**Passage to read**
Why did Russia attack Ukraine?

Kross: Well, it was a simple decision, a development of a very long process. Most people think that Putin was coming to power, but if you follow the dynamics of the Russian terms, the visions start to become dominant.

The visions started to become dominant over the second term. At the end of Yeltsin’s era, he was the only democrat left in Russia. Duma was quite conservative and nationalist, and the military wanted revenge to bring back the security services. So Putin was already a product of surrounding Yeltsin.

I think it’s a mistake to look at Putin as a legacy of Yeltsin. Yes, in a way, he is a legacy, but a legacy of Yeltsin’s incapability to reform Russia. Putin is a product of a big demand to be a tough leader. The whole project, Putin was rebuilding Russian power and dominance, so it was an Imperial renovation project that, since it hadn’t been stopped before, Zielinski and the Ukrainians decided to stop it.

The hope is that an Imperial Russia cant has an identity without controlling Ukraine and Belarus.

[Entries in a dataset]

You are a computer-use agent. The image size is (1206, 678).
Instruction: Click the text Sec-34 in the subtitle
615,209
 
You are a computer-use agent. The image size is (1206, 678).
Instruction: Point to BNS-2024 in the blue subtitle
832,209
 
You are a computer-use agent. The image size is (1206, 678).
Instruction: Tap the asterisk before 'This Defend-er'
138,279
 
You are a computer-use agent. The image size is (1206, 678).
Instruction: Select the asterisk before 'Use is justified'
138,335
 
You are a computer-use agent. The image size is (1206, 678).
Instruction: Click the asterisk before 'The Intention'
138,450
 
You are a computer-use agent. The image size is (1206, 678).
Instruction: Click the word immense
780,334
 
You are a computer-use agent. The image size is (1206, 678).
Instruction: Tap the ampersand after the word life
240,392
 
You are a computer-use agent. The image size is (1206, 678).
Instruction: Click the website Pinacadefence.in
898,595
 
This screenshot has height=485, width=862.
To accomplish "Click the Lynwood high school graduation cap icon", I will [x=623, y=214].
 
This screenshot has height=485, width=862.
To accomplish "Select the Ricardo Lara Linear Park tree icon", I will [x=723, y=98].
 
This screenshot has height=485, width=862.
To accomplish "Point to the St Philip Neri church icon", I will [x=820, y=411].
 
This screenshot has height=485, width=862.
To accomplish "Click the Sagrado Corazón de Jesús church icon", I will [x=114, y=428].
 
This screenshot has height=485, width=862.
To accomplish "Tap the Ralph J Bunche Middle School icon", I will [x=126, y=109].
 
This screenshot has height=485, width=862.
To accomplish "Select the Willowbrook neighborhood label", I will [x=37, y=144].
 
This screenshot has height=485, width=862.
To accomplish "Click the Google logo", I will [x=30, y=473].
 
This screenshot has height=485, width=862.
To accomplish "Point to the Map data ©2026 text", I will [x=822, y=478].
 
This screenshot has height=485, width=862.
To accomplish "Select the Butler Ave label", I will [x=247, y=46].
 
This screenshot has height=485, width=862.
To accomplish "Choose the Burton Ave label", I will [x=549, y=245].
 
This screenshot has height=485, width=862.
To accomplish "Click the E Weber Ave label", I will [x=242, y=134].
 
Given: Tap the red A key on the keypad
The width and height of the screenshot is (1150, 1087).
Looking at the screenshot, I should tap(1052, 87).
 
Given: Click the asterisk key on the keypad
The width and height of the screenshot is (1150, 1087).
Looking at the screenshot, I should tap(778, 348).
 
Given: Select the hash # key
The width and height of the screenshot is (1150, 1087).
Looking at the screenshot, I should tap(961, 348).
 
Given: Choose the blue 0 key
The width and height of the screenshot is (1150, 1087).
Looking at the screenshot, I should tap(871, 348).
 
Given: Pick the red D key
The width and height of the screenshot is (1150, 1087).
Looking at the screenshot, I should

**Requirement 1**
Reproduce the passage on Russia's attack on Ukraine between "Kross: Well, it" and "to become dominant.", inclusive.
**Requirement 2**
How many lines of the entries contain the string "Looking"? Give only the number.
The passage and the entries are independent of each other.

**Full solution 1**
Kross: Well, it was a simple decision, a development of a very long process. Most people think that Putin was coming to power, but if you follow the dynamics of the Russian terms, the visions start to become dominant.

**Full solution 2**
5